More specifically, pandas is well suited for:

  • Tabular data with heterogeneously-typed columns, as in an SQL table or Excel spreadsheet
  • Ordered and unordered (not necessarily fixed-frequency) time series data
  • Arbitrary matrix data (homogeneously typed or heterogeneous) with row and column labels
  • Any other form of observational / statistical data sets. The data actually need not be labeled at all to be placed into a pandas data structure

Full tutorial resources

This page provides a brief introduction to Pandas.

There are many more exhaustive online tutorials available.

A good collection can be found at
the official tutorial page

You are encouraged to check out the material there once you have briefly acquainted yourself with pandas from the information on this page.

Series and Data-frames

To deal with these datasets, Pandas uses two main objects: Series (1d) and DataFrame (2d).
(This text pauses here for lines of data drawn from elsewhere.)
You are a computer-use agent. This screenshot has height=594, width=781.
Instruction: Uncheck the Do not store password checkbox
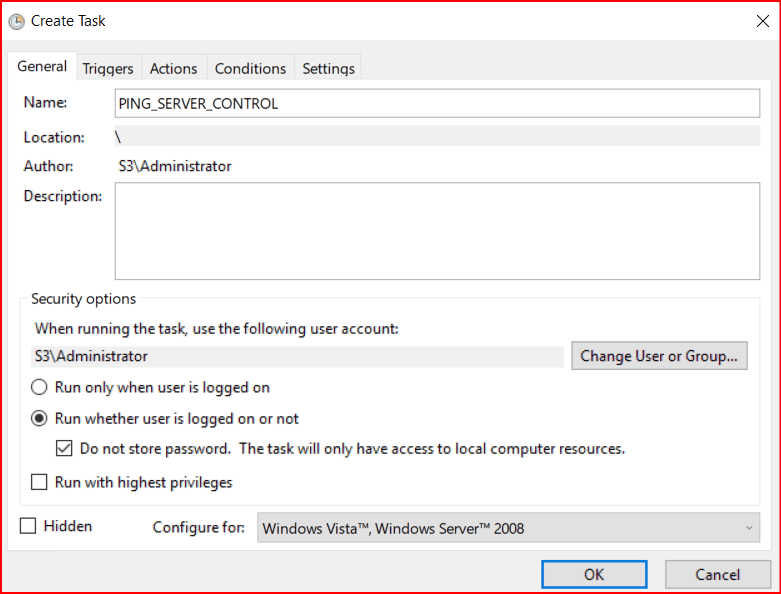[64, 449]

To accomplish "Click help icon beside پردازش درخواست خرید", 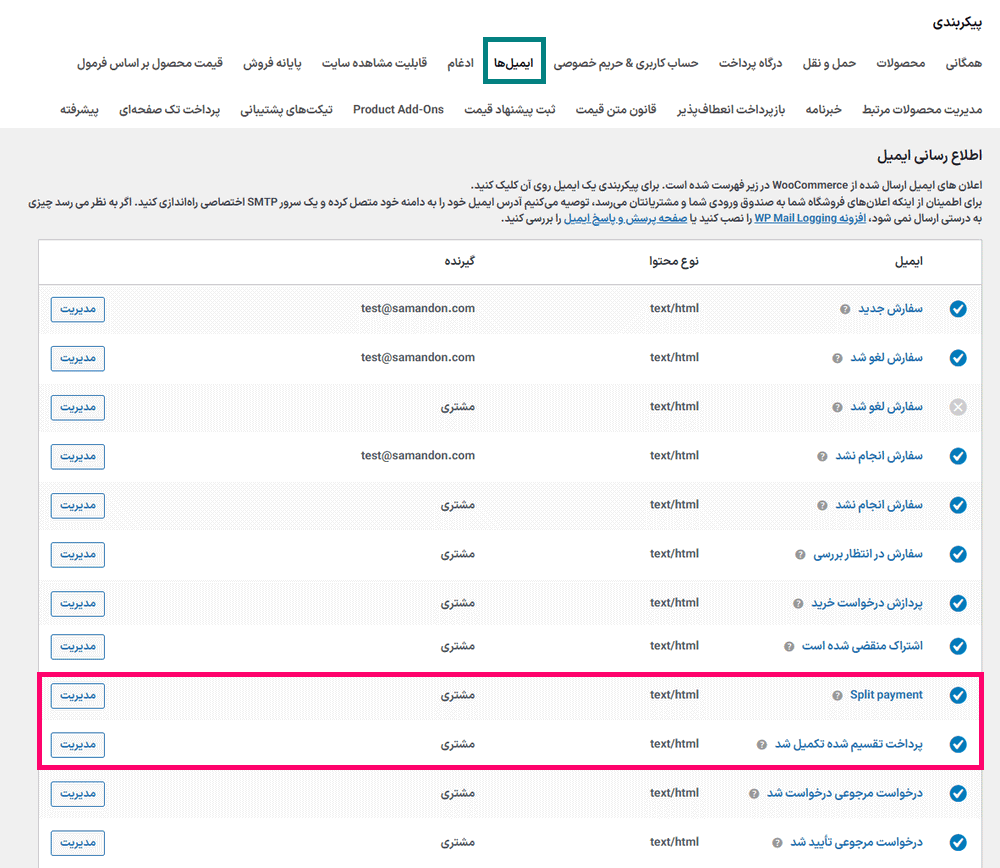I will pyautogui.click(x=797, y=604).
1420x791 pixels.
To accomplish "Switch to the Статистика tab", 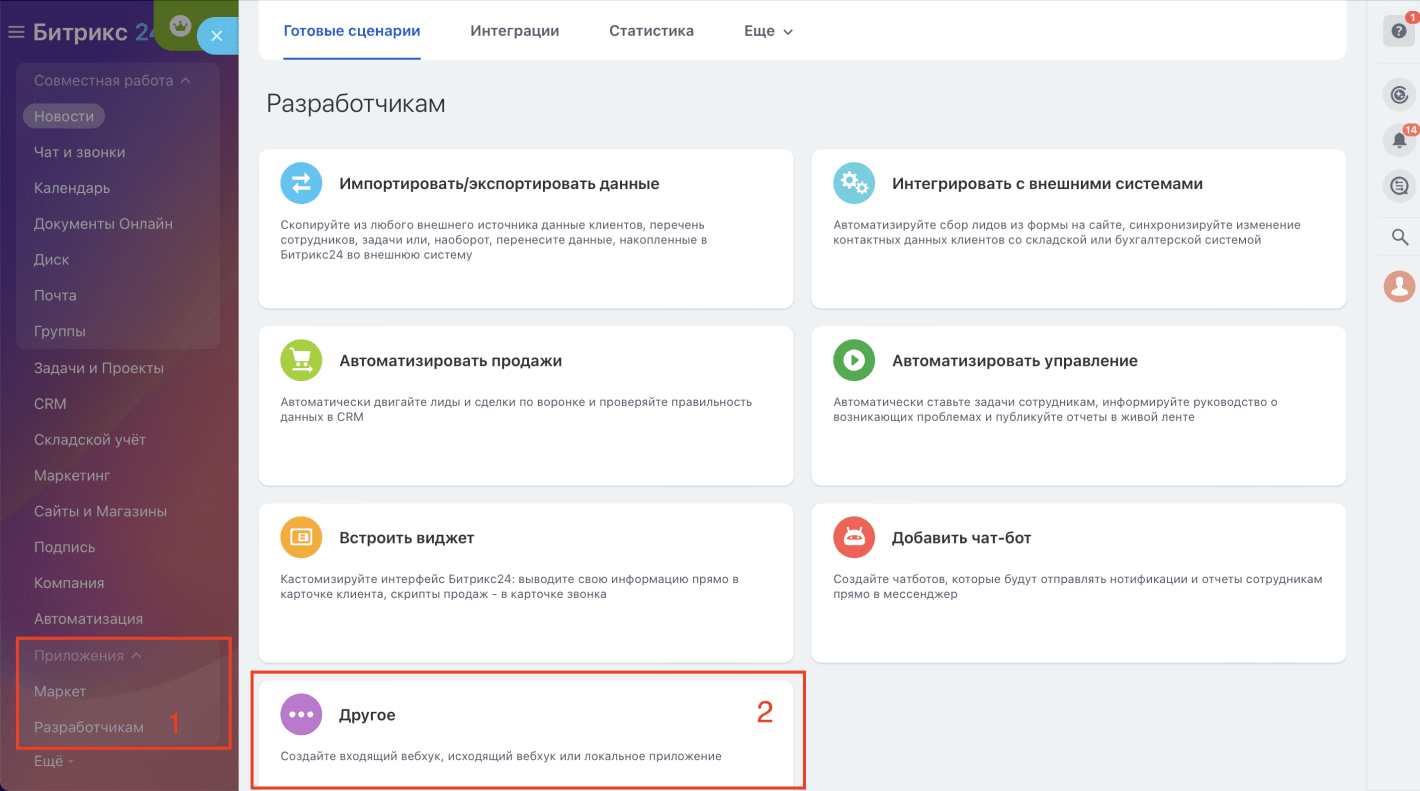I will pyautogui.click(x=651, y=31).
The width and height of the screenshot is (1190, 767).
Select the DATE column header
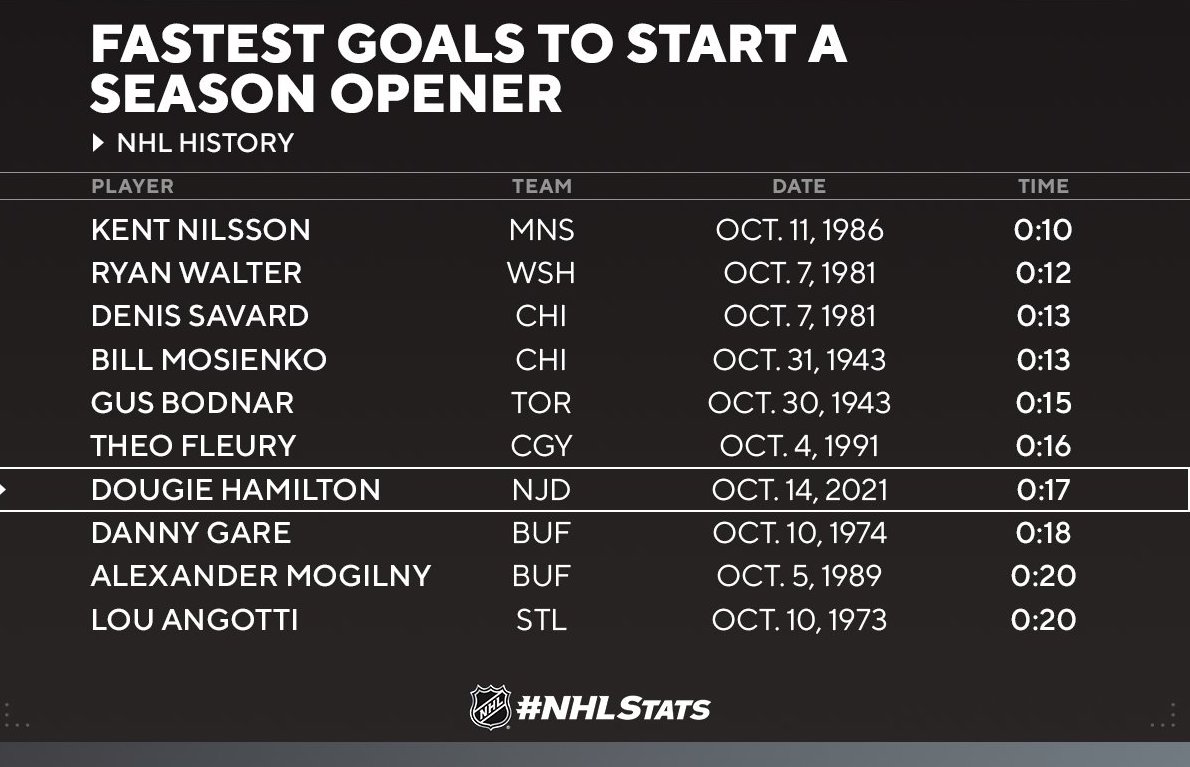(x=799, y=186)
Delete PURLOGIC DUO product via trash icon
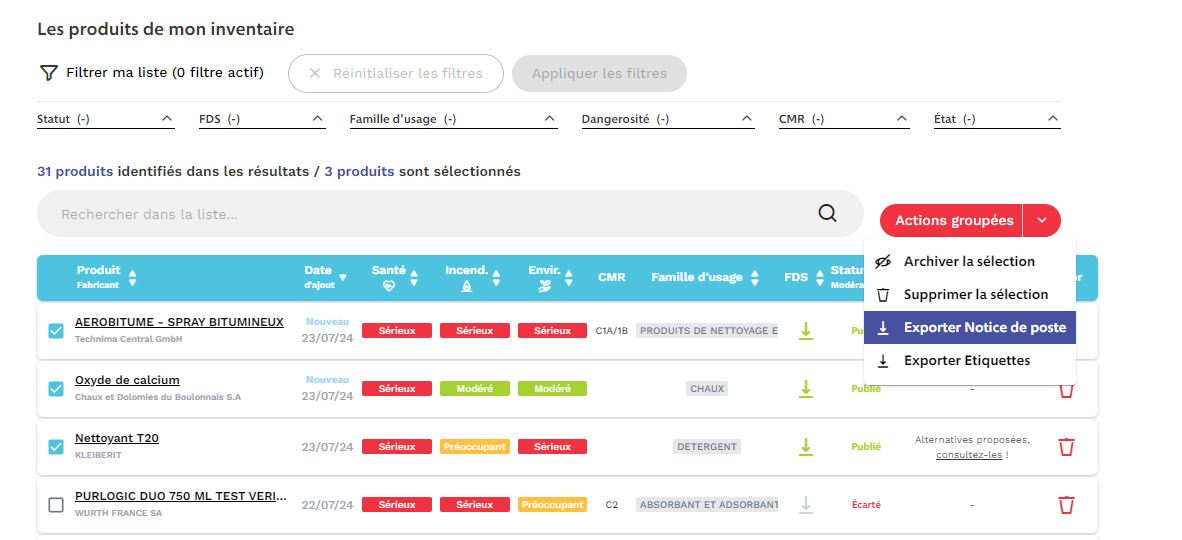This screenshot has width=1182, height=540. click(1066, 505)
R users familiar with the data.frame concept will find that the Pandas DataFrame provides the same functionality plus more.

Reading data from CSV or Excel files

To create a DataFrame object from data in a CSV (Comma Separated Values) file, Pandas, provides a simple loading function:


df = pandas.read_csv('data.csv')

Similarly a table of data can be read from an Excel Worksheet using

df = pandas.read_excel('workbook.xlsx')

with optional (keyword) arguments like sheetname, header, skiprows to handle specifying the sheet to load, where column labels (headers) should be read from, and how many rows to skip before reading (for tables that start part-way down a spreadsheet).
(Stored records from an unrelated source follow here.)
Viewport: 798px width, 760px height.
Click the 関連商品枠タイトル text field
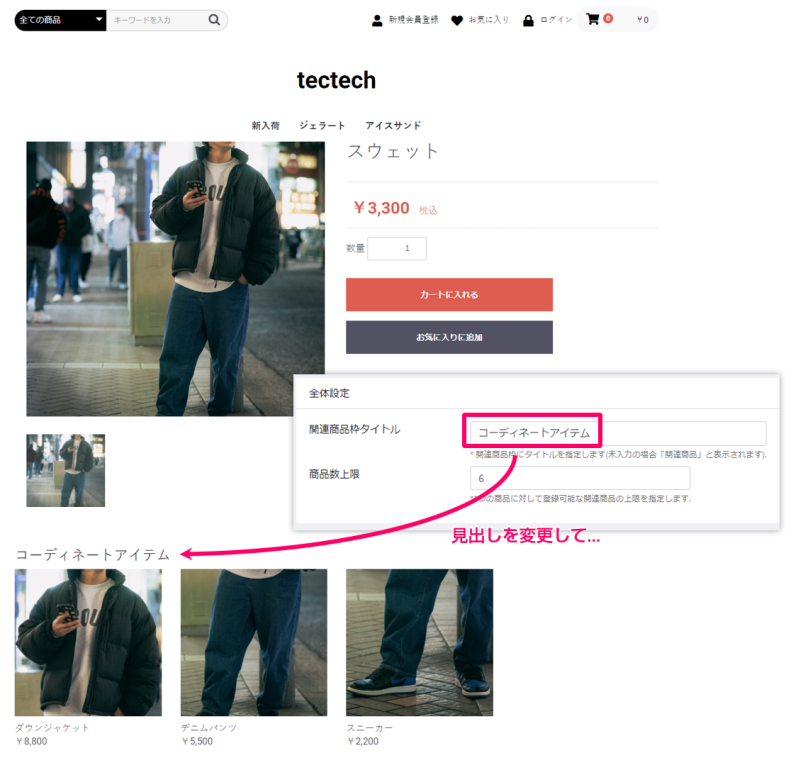[618, 433]
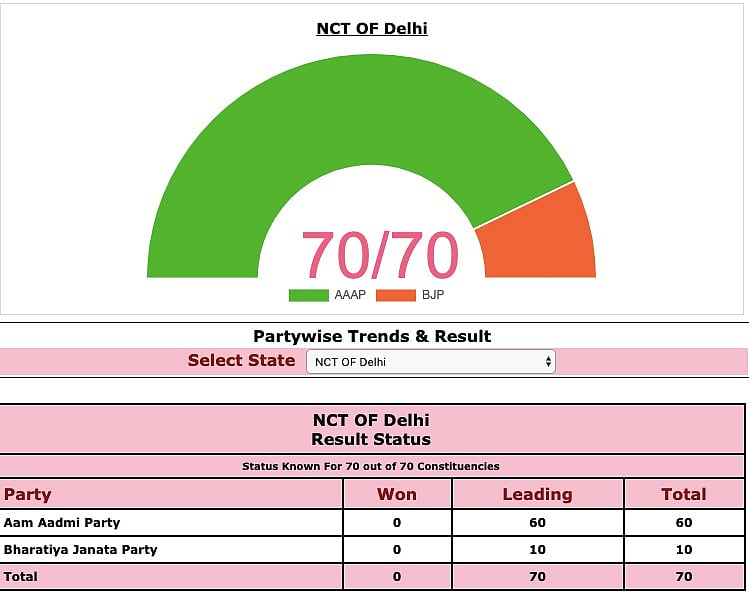Viewport: 749px width, 594px height.
Task: Click the 70/70 seat count in chart
Action: coord(379,255)
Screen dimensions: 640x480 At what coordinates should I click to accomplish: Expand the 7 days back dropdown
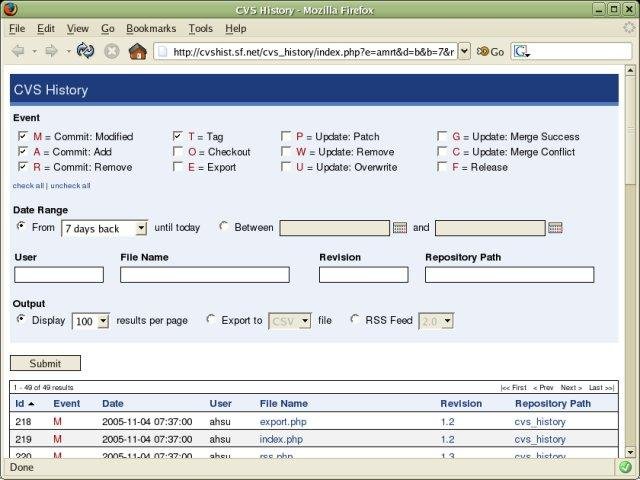(x=140, y=229)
Getting and Inspecting data

DataFrames contain utility member functions such as head, tail, and describe to provide a view of the initial rows, last rows, and a summary of the data they contain.

Specific rows/columns can be queried using column headers, e.g. if a DataFrame contains the headers ['A', 'B', 'C', 'D'] then column A can be returned as a 1d Series using

df['A']

Standard Python slice notation may also be used to select rows, e.g.

df[:3]

selects the first 3 rows of the DataFrame.

Exercise : Loading and inspecting data

Load and inspect the sample data from the following file

Excel data

Strings

Pandas can handle strings in tables of data, as well as numerical values.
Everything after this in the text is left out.